Ne söylediğini, kime söylediğini ve ne zaman söylediğini unutma. Zamanında ve yerinde söylenen söz kadar zamanında ve yerinde sükût da erdemdir.
Hangi kendini bilmezin cümlesi o sonsuz sükûtla boy ölçüşebilir?
“Söyler isen bir söz söyle
Sözünden ibret alsınlar,
Söylemezsen sükût eyle
Seni bir adam sansınlar.”
Domino taşları gibi dizilip bir bir yıkılan medeniyetlerde söz, bilgisiz ve hak etmediği mevkilerde bulunan kişilerin ağzında yitirmiş anlamını, irinleşmiş, kangren olmuş. Söz, söz olmaktan çıkmış zehir olmuş. Çatal dilden doğru söz çıkar mı hiç?
Yunus Emre’nin bu sözü söylediği çağda Moğol istilası Anadolu’yu yerle bir etmiş, taş üstünde taş koymamıştır. Tüm gelirine, malına el konulan millet açlık ve yoksulluk içinde aşsız ekmeksiz kırılırken morin khuur eşliğinde gününü gün eden yanardöner yöneticiler bin bir çeşit yemekli eğlence meclislerinde boy göstermekten geri kalmamışlardır. Aziz milletin alın terini, kanını, emeğini çalanlar halkın içinde bulunduğu yoksulluğu görmezden gelmişlerdir. Yönetici olup da yağ ve bal içinde yüzenler her dönem kördür.

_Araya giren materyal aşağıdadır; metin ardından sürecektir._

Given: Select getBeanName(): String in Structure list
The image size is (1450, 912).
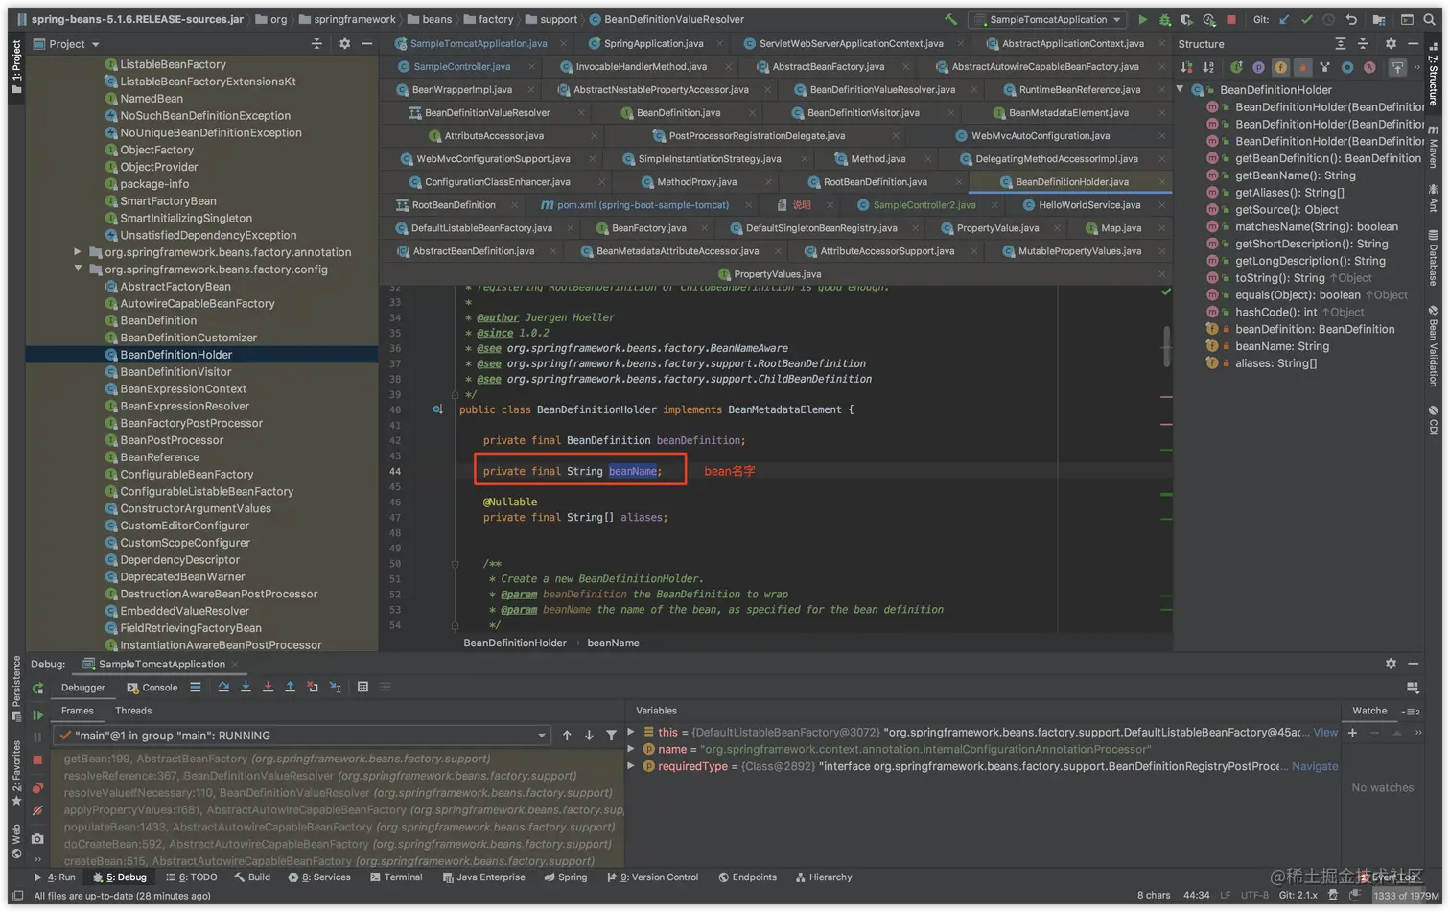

Millet fakru zaruret içinde yediği kuru ekmeği de dost meclisinde yağ ve bal etmeyi tatlı sözlerle sağlamıştır. “Ağulu aşı, yağ ile bal ede bir söz” işte buradan gelmiştir. Üstte gök kubbe, şölen ateşi çevresine dizilen ve ekmeğini bölüşen istila kurbanlarını selamlıyor…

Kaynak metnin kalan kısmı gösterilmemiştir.